BY Soko Directory Team · July 16, 2018 06:07 am

T-bills were oversubscribed during the week with the overall subscription rate coming in at 218.9 percent up from 146.0 percent, recorded the previous week.

Yields on the 91-day, 182 and 364-day papers declined by 2 bps, 20 bps, and 4 bps to 7.7 percent, 9.3 percent, and 10.4 percent, respectively.

According to the weekly report by Cytonn Investments, T-bill yields have continued to decline as a result of increased demand evidenced by the high subscription rates, attributable to improved liquidity, which saw the interbank rate decline to an average of 5.2 percent in H1’2018 compared to 7.2 percent recorded in H2’2017.

The acceptance rate for T-bills declined to 61.0 percent from 70.8 percent, the previous week, with the government accepting 32.0 billion shillings of the 52.5 billion shillings’ worth of bids received.

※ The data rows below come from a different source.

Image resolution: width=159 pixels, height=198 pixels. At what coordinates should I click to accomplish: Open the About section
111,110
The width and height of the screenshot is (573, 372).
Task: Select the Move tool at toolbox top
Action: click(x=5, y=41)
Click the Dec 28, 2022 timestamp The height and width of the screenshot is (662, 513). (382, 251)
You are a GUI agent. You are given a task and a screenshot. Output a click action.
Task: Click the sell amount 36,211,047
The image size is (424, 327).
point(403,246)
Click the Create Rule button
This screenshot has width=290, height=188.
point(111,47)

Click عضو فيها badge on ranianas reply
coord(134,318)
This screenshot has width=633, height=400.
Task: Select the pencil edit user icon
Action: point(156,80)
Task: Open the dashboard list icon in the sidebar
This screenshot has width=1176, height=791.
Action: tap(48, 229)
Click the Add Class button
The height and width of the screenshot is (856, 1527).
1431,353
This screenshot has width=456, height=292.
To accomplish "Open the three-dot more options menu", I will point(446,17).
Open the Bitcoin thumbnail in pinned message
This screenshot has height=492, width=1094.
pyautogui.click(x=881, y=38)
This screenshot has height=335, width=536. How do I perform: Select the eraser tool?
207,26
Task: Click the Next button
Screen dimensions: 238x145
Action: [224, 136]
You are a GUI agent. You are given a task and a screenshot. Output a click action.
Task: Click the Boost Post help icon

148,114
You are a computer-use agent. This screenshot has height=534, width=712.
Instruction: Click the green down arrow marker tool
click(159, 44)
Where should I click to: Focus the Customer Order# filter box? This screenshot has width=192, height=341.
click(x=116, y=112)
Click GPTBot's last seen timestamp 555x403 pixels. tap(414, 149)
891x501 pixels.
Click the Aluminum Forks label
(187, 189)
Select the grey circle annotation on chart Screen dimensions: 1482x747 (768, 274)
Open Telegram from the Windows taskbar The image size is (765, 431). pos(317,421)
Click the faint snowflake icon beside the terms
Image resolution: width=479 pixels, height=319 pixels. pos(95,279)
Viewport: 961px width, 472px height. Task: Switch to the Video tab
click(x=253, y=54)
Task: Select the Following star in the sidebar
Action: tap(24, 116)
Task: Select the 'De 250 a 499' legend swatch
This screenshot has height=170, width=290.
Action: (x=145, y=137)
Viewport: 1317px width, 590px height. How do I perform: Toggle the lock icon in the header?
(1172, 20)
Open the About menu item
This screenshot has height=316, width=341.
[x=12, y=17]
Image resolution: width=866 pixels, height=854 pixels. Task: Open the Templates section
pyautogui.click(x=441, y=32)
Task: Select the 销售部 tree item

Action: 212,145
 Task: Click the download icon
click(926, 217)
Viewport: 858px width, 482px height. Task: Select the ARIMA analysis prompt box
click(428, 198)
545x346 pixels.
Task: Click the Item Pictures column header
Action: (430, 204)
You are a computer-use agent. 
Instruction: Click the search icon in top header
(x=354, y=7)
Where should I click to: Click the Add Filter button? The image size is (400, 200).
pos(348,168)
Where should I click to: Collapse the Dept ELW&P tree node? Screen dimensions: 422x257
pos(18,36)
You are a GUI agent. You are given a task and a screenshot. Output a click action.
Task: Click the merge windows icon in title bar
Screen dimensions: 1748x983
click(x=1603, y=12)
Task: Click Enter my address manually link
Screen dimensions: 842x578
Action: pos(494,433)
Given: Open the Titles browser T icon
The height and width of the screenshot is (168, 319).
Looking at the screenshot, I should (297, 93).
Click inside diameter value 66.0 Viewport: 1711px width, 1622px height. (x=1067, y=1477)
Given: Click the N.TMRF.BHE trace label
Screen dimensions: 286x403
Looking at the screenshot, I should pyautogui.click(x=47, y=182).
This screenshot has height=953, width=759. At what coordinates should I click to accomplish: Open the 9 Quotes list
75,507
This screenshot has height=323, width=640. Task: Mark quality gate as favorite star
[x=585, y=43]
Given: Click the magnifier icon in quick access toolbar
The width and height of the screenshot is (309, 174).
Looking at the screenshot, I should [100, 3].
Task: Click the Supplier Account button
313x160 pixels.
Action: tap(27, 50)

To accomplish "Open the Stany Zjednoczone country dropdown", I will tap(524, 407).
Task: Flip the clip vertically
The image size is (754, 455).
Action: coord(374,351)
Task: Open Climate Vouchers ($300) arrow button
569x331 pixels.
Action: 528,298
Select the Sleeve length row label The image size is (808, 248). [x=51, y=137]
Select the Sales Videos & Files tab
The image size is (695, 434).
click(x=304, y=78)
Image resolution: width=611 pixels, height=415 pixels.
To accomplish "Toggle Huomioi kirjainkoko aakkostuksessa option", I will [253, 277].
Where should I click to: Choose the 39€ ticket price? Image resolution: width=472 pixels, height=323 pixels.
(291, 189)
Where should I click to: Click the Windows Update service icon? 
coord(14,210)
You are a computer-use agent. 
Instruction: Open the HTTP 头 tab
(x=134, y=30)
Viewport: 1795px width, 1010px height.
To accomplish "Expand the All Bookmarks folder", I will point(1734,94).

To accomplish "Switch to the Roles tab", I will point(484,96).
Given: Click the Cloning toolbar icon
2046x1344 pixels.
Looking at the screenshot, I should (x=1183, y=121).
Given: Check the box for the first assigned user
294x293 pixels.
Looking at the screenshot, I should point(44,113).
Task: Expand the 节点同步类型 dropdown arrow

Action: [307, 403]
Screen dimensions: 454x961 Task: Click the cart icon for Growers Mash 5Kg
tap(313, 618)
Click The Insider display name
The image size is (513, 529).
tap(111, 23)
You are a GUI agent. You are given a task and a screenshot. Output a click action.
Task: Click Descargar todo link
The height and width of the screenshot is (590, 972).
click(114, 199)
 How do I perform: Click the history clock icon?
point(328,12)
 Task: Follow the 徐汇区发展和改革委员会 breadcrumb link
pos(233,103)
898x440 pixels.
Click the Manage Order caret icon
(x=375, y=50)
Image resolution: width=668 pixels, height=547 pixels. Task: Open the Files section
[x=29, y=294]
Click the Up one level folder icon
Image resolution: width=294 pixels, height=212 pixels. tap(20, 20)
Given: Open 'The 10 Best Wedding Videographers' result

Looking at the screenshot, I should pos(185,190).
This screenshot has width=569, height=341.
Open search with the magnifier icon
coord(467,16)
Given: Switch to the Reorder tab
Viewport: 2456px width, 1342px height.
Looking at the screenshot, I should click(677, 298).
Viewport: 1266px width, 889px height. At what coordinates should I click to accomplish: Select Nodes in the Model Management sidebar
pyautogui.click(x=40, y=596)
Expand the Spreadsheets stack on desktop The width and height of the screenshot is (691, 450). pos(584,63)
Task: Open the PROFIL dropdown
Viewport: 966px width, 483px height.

The subscription rates for the 91, 182 and 364-day papers increased to 61.1 percent, 123.6 percent, and 377.3 percent, compared to 18.7 percent, 77.1 percent, and 265.9 percent, respectively, the previous week as investors’ participation remain skewed towards the longer-dated papers.

For the month of July 2018, the Kenyan Government has issued a new 20-year Treasury bond (FXD 2/2018/20) with the coupon set at 13.2 percent, in a bid to raise 40.0 billion shillings for budgetary support.

The government has been trying to increase its local debt maturity profile, having issued a 25-year bond in June, the longest tenor since 2014.

The average term to maturity for all government securities has been on the decline, hitting 4.4 years as at April 2018 from an average of 6.2 years in 2009 as stated in the Medium Term Debt Management Strategy for 2018 to 2021, which can expose the government to refinancing risks due to the high maturities of short-term debt expected in the 2018/2019 Financial Year.